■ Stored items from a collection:
☆ ☆ ☆ ☆ ☆ ☆ ☆

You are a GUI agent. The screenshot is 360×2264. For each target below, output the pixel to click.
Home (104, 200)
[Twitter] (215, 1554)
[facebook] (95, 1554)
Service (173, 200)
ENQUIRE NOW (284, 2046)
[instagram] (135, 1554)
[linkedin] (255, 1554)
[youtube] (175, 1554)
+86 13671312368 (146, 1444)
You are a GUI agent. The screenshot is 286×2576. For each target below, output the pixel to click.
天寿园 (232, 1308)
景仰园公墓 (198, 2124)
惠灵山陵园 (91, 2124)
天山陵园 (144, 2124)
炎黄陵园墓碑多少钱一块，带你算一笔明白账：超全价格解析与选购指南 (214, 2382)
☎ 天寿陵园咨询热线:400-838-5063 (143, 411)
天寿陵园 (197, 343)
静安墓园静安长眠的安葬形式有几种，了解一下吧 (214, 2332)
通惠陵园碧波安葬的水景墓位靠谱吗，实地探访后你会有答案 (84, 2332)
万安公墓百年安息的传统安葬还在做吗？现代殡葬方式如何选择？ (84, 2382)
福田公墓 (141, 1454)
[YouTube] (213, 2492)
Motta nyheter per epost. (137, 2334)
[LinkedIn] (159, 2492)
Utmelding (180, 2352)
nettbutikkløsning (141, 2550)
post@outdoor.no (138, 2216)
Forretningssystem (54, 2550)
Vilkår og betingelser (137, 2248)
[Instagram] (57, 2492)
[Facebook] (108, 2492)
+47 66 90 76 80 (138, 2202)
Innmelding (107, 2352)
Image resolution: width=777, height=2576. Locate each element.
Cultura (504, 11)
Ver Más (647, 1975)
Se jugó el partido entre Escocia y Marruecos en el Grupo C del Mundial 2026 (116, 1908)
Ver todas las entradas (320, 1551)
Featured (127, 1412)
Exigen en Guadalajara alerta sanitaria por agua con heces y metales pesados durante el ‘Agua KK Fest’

☆ ☆ ☆ ☆ ☆ ☆ ☆

■ Exercise requirements: Pull every line with the string "output" from the data above.

■ Reply to the task:
You are a GUI agent. The screenshot is 360×2264. For each target below, output the pixel to click.
You are a GUI agent. The screenshot is 286×2576. For each target below, output the pixel to click.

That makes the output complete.